Table 1. Quantitative evaluation of multi-label segmentation; here, the Proposed w/o represents the proposed point cloud network without GCN.

Quantitative Results. For vessel binary segmentation, the first point cloud network I is used to improve over the V-Net based segmentation. Points in the point cloud P can be classified into the vessel points belonging to the target and the outliers not belonging to the target. Average accuracy (ACC) and intersection over union (IOU) are used to evaluate the performance of the first point cloud network I. The average ACC in the four-fold cross-validation is 0.972 and 0.986 for the outlier and the vessel points, respectively, and IOU is 0.964 and 0.976, respectively. The Dice coefficient is used to evaluate the binary segmentation of vessels. The refined point cloud \(P'\) can be transformed into volumetric images as the binary segmentation of result of vessels. The average Dice coefficient is 0.965 for the refined binary segmentation result of vessels, which is improved by 0.08 compared to the result of 0.885 by the V-Net. This shows large improvement of binary segmentation of vessels by the first point cloud network I, which contributes significantly to the vessel labeling.

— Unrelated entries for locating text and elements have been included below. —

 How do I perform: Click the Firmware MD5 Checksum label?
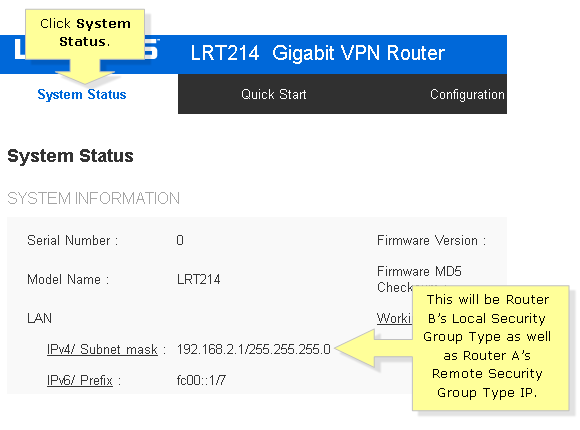point(419,279)
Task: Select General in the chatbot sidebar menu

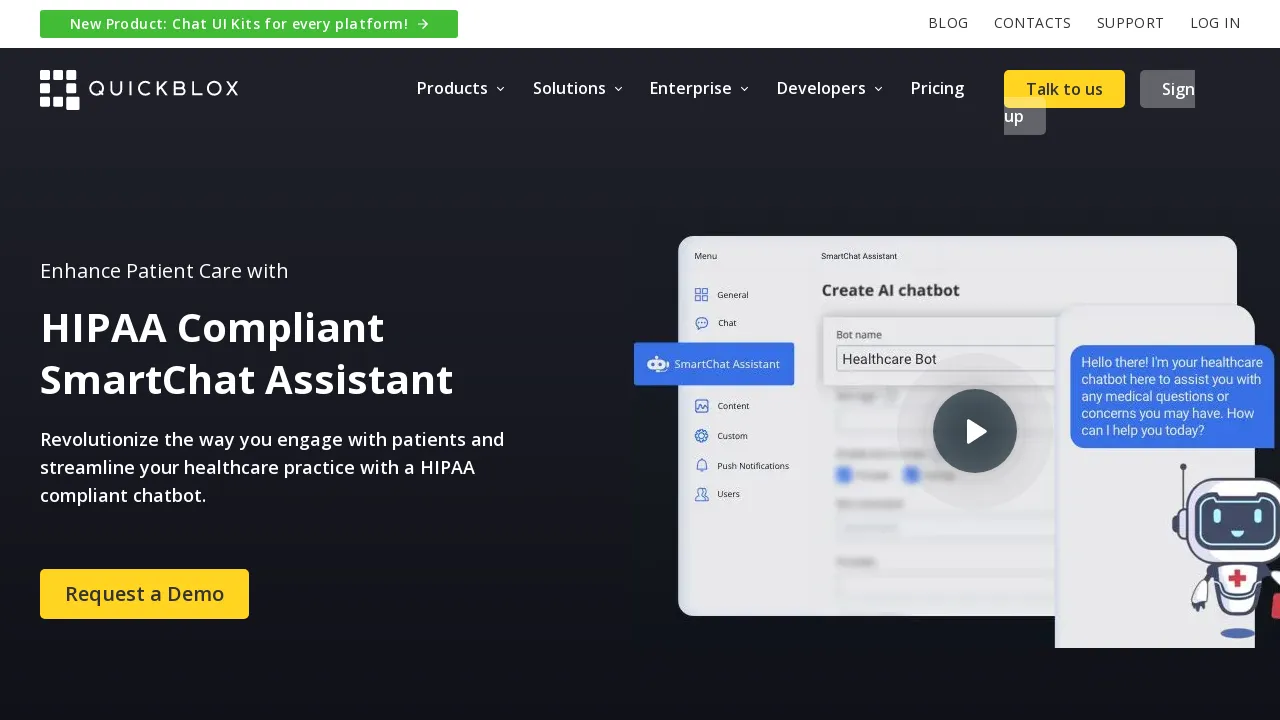Action: point(702,294)
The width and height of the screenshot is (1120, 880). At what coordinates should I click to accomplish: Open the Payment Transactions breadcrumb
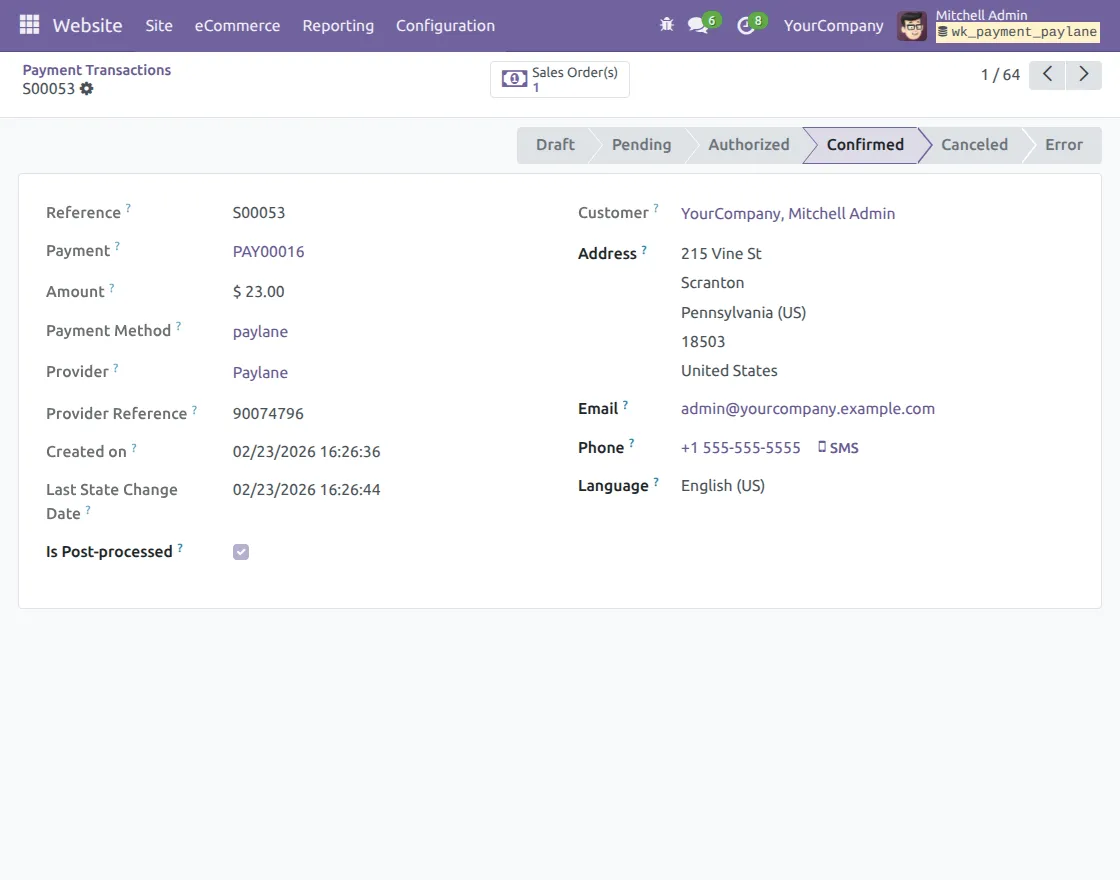click(96, 69)
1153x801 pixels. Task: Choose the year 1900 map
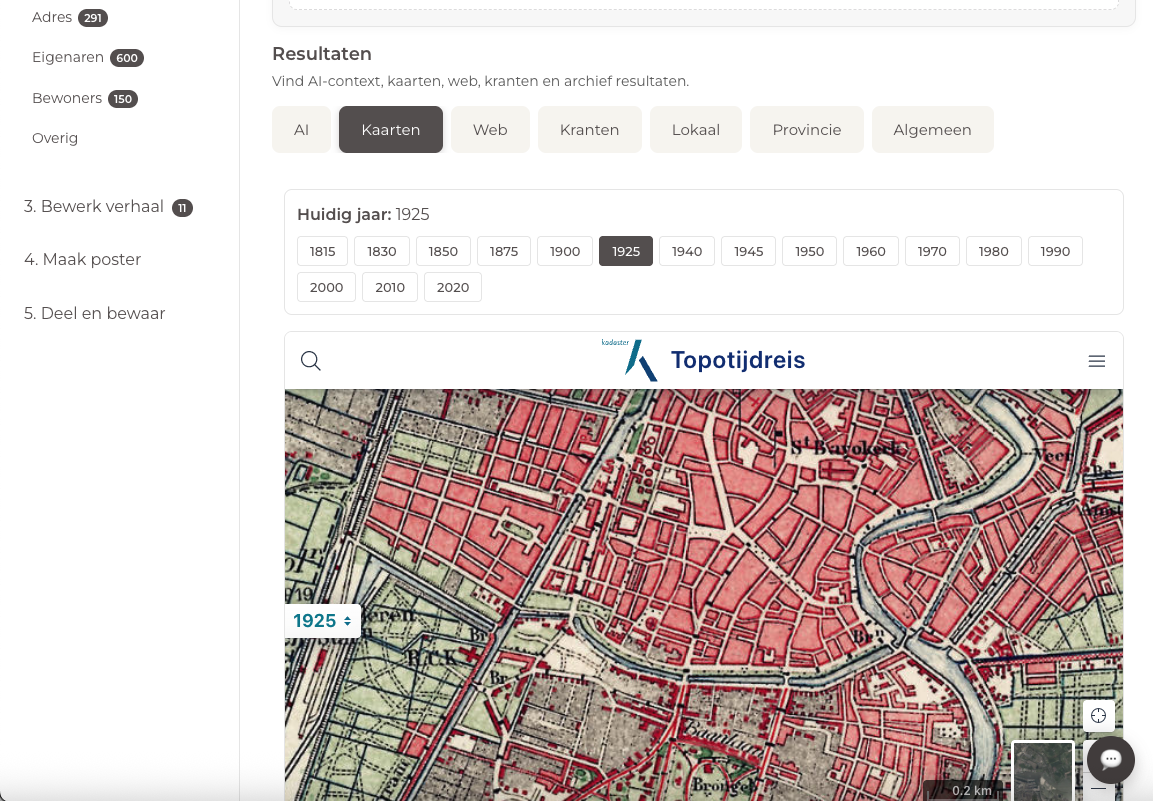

Vessel labeling is carried out on the binary segmentation results. The quantitative results of vessel labeling are presented in Table 1. The 1\(st \) column is the label index and its corresponding abbreviations of vessel segments. The 2\(nd \) column consists of average accuracy (ACC) and intersection over union (IOU) used to evaluate the performance of the second point cloud network II. The 3\(rd \) column shows the Dice coefficient used to evaluate vessel labeling. Three methods, i.e., 1) V-Net, 2) the proposed point cloud method without GCN, and 3) the proposed method, are evaluated. Compared to the V-Net and our proposed method without GCN, the performance of our proposed method is increased by 0.07 and 0.026, respectively, for the average Dice coefficient of all vessel segments. Taking various diameters of different segments into account, two groups of head and neck are separated. Compared to the V-Net, the average Dice coefficient of the proposed method is increased by 0.042 for neck vessels, while 0.135 for head vessels. This shows that our proposed method has better performance both on neck vessels and head vessels with small diameter, and also our proposed method is robust.

4 Conclusion

In this paper, we have proposed a GCN-based point cloud framework for labeling of head and neck vessels from CTA images. Specifically, we formulated vessel segmentation problem into a point-wise classification problem, for improving over the CNN-based binary segmentation results. Then, the GCN-based point cloud learning can further leverage the vascular structures and anatomical shapes to improve vessel labeling. Experiment results indicate that our proposed method is effective in improving volumetric image segmentation and learning complex structures for anatomical labeling. Future work will focus on the construction of graph as well as more efficient point-based sparse learning for volumetric image segmentation.